# Drink from these words.



## Macrosapien (Apr 4, 2010)

I am sitting here absorbed in your countenance, your beauty within. I can see the pearl which others do not, I understand the need to fight or flight in you, neither do I judge it or look away from it. You are that piece from Heaven, whose image can never become dim in my eyes -- but forever radiant, like a crystal which absorbs the light around it. When I speak to you, it's like I am absorbed with the Light and get to experience that inner joy which is in you which the light cleaves to, even though it be buried under superfluous things -- I can feel it. 

While crystals can have pointy edges which can puncture skin, within my hands there is neither pain nor blood. I bare it, even pointy edges can be made smooth. The happiness that you flee from, could be yours ... ours. 

I don't care about whatever happened before, for me the moment defines it, in the moment, I feel alive. No matter the distance, wherever you are, it doesn't prevent the feelings which play upon my heart, like little children, giddy for the beloved toy they have at home when school lets out. For me, this moment is forever summer, this is how it feels to me in that moment with you. Being freed from the tedious and repetitious passing moments in tick tock when I am with you... the clock no longer ticks... it stands still for us. 

I stand still for you, don't you see? I may not be perfect, but I am perfectly sure, that you are what I have always searched for. Perhaps it's only imagination, perhaps I'd say it about any woman I'd fall for, or maybe there has never been a woman who has touched me so much, that such thoughts and images would ever arise in my mind or being. You give rise to this expression, you breathe life into it and it sustains it... which is why it's natural to pour out such words to you. Drink from them, allow them to become a part of your organism, then you will begin to see what I see, and having experienced it directly, as I have, you will understand then why I had so much faith in us.


----------



## Vexilla Regis (May 4, 2011)

I have never read anything so beautiful...


----------



## Macrosapien (Apr 4, 2010)

Mountain Climber;bt21186 said:


> I have never read anything so beautiful...

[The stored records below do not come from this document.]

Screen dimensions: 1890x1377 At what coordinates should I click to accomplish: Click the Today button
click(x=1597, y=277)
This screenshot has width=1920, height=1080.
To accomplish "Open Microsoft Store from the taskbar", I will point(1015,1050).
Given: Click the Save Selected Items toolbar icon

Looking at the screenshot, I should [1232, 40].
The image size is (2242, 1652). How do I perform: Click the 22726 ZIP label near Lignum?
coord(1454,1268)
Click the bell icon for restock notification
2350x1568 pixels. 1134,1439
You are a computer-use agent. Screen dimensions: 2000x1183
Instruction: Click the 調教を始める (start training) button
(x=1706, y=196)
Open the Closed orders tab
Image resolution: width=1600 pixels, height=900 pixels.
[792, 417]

Thank you very much. it came from the heart. *wipes tears*


----------



## Vexilla Regis (May 4, 2011)

You are very welcome, I think if Shakespeare himself were to read from your heart and soul he would be weak at the knees...


----------



## Macrosapien (Apr 4, 2010)

Mountain Climber;bt21188 said:


> You are very welcome, I think if Shakespeare himself were to read from your heart and soul he would be weak at the knees...


Wow, really, @Mountain Climber? What a compliment... Shakespeare himself, eh? Well for me, if I could create reaction in only one person, it would be enough. I try to write in feeling, all and everything into that moment. That it touches anyone, touches me -- like a gift passed around. 

Thanks for the gift.


----------



## Vexilla Regis (May 4, 2011)

Yes, really. As I read each word, I was taken to another place, my senses were flooded by beauty and emotion.


----------



## minkaybell (Aug 15, 2010)

your faith in the relationship is admirable.


----------



## Macrosapien (Apr 4, 2010)

minkaybell;bt21192 said:


> your faith in the relationship is admirable.


Heh thank you, but these days I don't know what the relationship is anymore or should I say I know what is in my heart, the feelings remain the same, so I can write them down. But if I could give what I see and experience then it would be known to her, but it isn't real if the other can't experience it themselves and feel, in there own way, what is obvious to their actual heart and just be real. Real understanding can't be given, that which is plain to see like the bloom of flowers when spring is come. So I guess being an INFJ, I live by my heart more than my head and maybe romanticize something that is no longer a possibility or to the very least complicated -- butit doesn't have to be, the complications and whatever else has been created, is not real imo... it's just like testing to see if you can move pass your defects, because once through it, it will all make sense... I still believe in her and I, so I hold onto what I feel is waiting for us, because in the moment, it is great, but can only do so much.


----------